▶ [ЧТО НУЖНО СДЕЛАТЬ]
**a.** Ответьте по отрывку о нигилизме:
(i) Кто верно оценил античный кинизм как скептическую реакцию на учение Платона об «эйдосах»?
(ii) Как называется статья Писарева, в которой он призывал не забывать «старика Диогена», и какого она года?
(iii) Какой назвал Минский феноменальную действительность?
**b.** Допишите, что идёт дальше в отрывке о нигилизме, начиная после его последнего предложения.

▶ [ТЕКСТ]
Превращение смысла - читать онлайн книгу. Автор: Игорь Смирнов cтр.№ 36

читать книги онлайн бесплатно
 
 

Онлайн книга - Превращение смысла | Автор книги - Игорь Смирнов

Cтраница 36
читать онлайн книги бесплатно

Началом нигилизма, оспорившего спекулятивный ум, явился античный кинизм, верно оцененный Петером Слотердайком в качестве скептической реакции на учение Платона об «эйдосах» [123] . Нигилизм, не доверявший, вразрез с кинизмом, сенсорному опыту, распространяется после возникновения христианства, выражая себя в гностических сектах и у Плотина в неприятии всего материально-низкого, земного. Обе эти версии нигилистического мировоззрения будут затем, модифицируясь, чередоваться по ходу социокультурной истории. Так, «деидеализирующий» нигилизм найдет себе продолжение у шестидесятников-позитивистов XIX века, абсолютизировавших полезный и целесообразно организованный труд, которому они предназначали быть спасением от пустой растраты интеллектуальных сил. Знаменательно, что один из самых талантливых публицистов этого поколения, Писарев, несмотря на свой антиавторитарный пафос, призывал читателей статьи «Реалисты» (1864) не забывать «старика Диогена» [124] . Отрицание того, что Слотердайк называет «высокой теорией», достигает во второй половине XIX века уровня самосознания, которое нуждается, зная своe происхождение, в собственном имени и отыскивает его в уже ранее (в эпоху романтизма) пущенном в оборот термине «нигилизм» [125] . С наступлением символизма «деидеализирующий» нигилизм уступает место «деонтологизирующему», в частности, в названных выше сочинениях Минского, где феноменальная действительность объявляется «мэонической».

▶ [СОХРАНЁННЫЕ ДАННЫЕ]
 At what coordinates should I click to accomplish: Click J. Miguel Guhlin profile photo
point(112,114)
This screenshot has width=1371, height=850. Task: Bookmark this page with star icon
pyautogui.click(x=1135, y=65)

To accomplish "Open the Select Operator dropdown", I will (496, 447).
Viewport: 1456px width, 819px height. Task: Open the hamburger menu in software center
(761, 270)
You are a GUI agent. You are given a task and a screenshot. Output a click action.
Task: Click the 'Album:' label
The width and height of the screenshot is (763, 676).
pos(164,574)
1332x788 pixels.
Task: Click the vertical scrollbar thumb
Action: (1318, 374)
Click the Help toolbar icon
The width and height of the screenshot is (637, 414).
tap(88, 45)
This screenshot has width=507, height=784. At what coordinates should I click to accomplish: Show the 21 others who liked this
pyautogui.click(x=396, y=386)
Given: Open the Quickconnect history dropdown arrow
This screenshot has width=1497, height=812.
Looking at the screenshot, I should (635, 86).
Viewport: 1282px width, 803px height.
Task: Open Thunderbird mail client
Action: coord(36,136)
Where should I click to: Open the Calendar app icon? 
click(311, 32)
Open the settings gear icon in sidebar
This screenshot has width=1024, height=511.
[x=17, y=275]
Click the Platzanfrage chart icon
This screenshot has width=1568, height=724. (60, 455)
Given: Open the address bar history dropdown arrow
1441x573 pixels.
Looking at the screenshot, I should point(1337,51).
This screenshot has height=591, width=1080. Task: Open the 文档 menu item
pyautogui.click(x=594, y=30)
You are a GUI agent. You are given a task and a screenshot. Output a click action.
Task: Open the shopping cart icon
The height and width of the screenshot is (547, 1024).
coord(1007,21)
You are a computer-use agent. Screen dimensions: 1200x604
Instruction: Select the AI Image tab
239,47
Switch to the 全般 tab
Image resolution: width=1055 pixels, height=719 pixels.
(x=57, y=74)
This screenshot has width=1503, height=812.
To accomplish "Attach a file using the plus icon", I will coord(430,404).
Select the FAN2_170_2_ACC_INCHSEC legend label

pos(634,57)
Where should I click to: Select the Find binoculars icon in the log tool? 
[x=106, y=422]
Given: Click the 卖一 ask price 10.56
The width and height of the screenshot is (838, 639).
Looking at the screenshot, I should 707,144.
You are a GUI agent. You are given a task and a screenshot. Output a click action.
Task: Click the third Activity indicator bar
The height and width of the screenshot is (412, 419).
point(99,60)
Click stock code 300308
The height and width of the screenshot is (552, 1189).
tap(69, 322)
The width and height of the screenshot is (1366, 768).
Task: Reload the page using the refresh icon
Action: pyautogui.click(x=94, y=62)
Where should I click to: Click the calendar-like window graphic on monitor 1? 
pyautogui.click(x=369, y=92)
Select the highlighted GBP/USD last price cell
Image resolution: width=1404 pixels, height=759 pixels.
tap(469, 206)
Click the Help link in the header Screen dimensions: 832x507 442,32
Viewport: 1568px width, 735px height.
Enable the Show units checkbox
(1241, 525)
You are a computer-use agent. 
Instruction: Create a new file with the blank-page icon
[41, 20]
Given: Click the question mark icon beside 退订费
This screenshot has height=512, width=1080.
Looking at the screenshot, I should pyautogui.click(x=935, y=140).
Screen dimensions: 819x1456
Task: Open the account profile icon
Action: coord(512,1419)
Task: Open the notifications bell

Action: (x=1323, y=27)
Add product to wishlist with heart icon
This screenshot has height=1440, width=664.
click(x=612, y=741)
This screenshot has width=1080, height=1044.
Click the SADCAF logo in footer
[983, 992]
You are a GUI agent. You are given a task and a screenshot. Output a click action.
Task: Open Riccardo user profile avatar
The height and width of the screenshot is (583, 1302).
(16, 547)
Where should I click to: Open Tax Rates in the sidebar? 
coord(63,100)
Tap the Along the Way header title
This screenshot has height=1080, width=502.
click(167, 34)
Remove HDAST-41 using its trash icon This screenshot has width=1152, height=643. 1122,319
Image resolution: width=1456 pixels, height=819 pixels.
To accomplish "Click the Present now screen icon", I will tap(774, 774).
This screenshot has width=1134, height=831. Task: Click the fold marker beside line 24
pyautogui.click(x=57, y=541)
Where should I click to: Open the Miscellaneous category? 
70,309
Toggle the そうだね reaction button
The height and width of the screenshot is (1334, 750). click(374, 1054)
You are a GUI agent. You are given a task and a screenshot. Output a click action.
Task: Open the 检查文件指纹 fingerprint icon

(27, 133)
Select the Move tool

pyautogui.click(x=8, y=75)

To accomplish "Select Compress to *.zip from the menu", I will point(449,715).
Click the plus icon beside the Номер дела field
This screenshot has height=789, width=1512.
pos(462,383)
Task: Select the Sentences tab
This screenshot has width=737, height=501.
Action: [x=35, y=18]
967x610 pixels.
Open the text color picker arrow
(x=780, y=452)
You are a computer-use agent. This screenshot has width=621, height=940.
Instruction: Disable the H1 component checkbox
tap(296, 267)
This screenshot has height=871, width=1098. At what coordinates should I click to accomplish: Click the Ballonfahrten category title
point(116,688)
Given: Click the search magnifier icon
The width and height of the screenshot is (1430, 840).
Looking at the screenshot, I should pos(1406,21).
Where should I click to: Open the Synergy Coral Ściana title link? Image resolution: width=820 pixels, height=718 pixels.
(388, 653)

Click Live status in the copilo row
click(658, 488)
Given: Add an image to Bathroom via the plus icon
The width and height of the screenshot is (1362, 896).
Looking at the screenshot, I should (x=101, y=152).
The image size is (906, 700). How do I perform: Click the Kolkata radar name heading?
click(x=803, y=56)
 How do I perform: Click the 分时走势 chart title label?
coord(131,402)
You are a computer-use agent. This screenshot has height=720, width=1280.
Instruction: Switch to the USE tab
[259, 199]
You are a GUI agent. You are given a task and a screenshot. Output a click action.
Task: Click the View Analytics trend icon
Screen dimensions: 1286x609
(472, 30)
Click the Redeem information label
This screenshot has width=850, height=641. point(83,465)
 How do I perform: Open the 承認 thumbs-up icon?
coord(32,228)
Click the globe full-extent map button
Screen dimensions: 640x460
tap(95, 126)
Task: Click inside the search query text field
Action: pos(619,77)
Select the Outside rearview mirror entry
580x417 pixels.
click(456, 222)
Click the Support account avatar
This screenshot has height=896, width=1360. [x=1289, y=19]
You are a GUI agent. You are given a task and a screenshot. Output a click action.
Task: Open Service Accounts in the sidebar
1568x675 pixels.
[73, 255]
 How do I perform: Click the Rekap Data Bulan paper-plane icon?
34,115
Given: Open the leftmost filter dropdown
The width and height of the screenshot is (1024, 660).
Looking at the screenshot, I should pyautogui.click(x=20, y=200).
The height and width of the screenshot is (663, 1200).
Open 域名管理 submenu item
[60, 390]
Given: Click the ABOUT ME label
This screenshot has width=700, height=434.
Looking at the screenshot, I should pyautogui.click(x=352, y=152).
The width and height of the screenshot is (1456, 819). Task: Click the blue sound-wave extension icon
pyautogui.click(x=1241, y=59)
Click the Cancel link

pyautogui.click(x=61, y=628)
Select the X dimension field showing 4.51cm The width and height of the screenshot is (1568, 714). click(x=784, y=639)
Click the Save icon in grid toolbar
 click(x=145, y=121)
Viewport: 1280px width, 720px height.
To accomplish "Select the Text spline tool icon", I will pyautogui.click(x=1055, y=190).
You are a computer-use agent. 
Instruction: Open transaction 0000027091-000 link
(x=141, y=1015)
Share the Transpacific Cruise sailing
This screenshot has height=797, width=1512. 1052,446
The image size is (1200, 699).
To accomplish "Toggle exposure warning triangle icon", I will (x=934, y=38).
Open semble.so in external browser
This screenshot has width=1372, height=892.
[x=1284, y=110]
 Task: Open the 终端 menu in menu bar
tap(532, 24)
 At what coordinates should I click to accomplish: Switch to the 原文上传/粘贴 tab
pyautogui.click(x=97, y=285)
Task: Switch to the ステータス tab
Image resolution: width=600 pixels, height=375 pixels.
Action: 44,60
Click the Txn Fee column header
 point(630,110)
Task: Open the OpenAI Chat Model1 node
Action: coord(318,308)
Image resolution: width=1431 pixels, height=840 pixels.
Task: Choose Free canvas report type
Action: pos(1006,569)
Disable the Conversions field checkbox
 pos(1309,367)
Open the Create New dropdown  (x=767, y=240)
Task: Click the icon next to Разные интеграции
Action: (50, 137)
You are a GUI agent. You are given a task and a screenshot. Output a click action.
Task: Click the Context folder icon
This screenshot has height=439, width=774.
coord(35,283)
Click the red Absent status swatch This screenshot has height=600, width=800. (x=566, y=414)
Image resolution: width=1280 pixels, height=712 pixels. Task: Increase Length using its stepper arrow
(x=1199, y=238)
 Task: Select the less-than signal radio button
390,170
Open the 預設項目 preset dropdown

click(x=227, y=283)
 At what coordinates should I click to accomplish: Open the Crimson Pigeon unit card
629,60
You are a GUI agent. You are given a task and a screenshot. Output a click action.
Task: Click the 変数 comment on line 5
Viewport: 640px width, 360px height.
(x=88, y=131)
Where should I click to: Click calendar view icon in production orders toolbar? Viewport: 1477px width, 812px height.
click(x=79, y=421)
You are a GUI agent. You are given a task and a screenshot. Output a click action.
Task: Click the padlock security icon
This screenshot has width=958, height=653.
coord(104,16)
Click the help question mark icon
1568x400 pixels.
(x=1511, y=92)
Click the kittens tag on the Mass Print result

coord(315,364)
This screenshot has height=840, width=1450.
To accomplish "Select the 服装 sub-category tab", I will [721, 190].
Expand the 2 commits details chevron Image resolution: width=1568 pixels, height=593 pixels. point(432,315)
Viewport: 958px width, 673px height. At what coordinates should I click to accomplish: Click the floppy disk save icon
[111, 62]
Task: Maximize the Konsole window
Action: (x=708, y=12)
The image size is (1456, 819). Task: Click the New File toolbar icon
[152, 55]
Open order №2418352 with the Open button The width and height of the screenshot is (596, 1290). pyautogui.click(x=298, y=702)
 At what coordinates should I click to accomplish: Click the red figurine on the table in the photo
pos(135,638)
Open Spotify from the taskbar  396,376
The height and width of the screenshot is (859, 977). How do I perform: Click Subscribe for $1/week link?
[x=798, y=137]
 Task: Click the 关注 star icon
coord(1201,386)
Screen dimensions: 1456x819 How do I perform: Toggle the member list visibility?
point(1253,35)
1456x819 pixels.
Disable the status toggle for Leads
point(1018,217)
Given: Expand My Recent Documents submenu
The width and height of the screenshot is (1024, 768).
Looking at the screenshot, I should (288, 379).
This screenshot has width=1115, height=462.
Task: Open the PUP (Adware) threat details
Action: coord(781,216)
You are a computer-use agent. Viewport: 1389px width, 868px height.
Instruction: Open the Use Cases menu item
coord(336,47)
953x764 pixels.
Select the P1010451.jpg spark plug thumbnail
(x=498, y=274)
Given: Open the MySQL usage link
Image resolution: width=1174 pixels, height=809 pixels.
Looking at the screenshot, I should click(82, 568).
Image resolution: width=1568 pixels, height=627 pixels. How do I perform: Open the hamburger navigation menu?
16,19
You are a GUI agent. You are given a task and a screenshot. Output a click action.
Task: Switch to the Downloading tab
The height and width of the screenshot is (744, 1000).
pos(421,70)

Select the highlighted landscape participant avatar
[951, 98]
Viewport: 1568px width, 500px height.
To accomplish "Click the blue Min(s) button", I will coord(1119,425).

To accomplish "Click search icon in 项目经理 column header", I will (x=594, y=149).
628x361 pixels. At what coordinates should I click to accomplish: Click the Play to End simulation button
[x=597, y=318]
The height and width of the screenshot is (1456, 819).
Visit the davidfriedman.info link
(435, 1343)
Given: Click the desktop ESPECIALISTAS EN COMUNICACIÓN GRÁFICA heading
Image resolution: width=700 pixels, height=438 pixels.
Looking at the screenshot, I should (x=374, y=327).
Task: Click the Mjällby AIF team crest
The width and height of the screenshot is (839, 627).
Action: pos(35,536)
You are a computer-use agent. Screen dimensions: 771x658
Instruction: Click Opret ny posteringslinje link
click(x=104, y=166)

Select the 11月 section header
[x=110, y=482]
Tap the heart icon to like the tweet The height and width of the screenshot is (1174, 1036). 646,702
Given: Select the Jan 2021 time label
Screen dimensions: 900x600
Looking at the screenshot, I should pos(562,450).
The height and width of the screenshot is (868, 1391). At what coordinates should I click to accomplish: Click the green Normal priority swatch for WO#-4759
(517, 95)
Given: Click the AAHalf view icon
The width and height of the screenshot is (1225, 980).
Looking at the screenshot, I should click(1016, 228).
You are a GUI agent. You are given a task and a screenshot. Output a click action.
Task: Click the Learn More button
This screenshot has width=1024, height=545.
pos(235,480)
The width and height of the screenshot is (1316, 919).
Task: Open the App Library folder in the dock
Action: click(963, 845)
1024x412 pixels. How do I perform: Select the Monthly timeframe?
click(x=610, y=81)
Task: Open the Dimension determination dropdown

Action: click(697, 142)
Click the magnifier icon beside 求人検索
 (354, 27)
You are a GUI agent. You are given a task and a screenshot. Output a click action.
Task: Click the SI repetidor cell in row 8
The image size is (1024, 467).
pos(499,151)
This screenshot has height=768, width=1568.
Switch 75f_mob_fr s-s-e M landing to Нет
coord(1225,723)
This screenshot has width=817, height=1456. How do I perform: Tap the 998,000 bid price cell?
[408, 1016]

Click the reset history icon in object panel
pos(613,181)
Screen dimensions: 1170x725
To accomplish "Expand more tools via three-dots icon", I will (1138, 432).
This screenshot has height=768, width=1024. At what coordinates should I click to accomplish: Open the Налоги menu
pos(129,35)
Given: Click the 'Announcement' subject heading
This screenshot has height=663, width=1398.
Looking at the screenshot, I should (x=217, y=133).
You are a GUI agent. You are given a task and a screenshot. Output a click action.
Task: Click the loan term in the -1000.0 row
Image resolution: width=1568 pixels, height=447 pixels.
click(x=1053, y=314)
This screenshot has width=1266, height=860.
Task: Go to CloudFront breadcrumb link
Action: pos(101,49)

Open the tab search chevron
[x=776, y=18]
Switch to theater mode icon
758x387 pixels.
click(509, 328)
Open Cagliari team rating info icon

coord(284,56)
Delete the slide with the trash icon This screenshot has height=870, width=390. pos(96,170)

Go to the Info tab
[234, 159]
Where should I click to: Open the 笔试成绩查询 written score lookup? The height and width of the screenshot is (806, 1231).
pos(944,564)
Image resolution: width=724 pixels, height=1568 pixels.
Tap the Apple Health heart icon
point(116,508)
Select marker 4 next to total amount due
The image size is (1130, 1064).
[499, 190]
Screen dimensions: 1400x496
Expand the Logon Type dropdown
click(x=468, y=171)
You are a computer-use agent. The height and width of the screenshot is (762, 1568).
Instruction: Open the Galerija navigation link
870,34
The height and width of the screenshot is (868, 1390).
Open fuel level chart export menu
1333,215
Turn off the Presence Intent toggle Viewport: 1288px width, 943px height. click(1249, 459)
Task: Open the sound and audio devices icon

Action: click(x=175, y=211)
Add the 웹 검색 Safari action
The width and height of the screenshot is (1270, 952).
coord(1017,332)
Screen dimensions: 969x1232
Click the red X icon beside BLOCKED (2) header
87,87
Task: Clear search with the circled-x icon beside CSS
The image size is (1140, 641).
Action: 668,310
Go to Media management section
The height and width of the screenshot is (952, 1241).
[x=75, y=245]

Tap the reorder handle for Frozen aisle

▶ [ОТВЕТЫ ПО ЗАДАНИЯМ]
**a.**
(i) Петер Слотердайк.
(ii) «Реалисты», 1864 год.
(iii) «Мэонической».

**b.**
2.

Приравнивая семантическое содержание художественных текстов к незначащему для конституирования искусства «материалу», формализм в опоязовской редакции возобновлял «деидеализирующий» нигилизм после того, как тот потерял актуальность у символистов. Это возрождение сопровождалось, однако, далеко заходящим трансформированием традиции, заложенной кинизмом. Aнтичный протест против засилья спекулятивных построений воплощался поведенчески – в дерзких действиях, на которые отваживались киники (а если и в высказываниях, то близких к перформативам). Последующее развитие идущей отсюда линии, запечатлевшись дискурсивно, не было свободно от противоречивости: идеократия опровергалась в идейных же продуктах (пусть шестидесятников позапрошлого столетия и манил к себе бунт, пусть они и хотели бы увенчать свою деятельность в action directe). Формализм устранил такого рода противоречивость посредством того, что техницизировал сам умственный продукт, придав ему черты ремесленного изделия. Сконцентрировав научное внимание на воображении в его наиболее очевидном проявлении, на художественном творчестве, члены ОПОЯЗа старались показать, что фикциональность даже во всей своей несомненности – это не интеллектуальная конструкция, а результат умения, навыка или реализация возможностей, заложенных в способности человека к общению, в языке. В опоязовском исполнении нигилизм обнажил свою операциональность. «Деидеализирующее» отрицание перестало фундировать себя как отправляющееся от чувственного восприятия и социофизической среды, утратило субстaнциальность, сделалось структурным, совершаясь внутри текстового мира. Снимая парадоксальность, свойственную отрицанию мыслимого мыслящим и оставляющую вот уж воистину смешанное впечатление, формализм раскрыл ту знающую только единицы и нули строго двузначную логику, которая пряталась в глубине нигилизма в любом его изводе.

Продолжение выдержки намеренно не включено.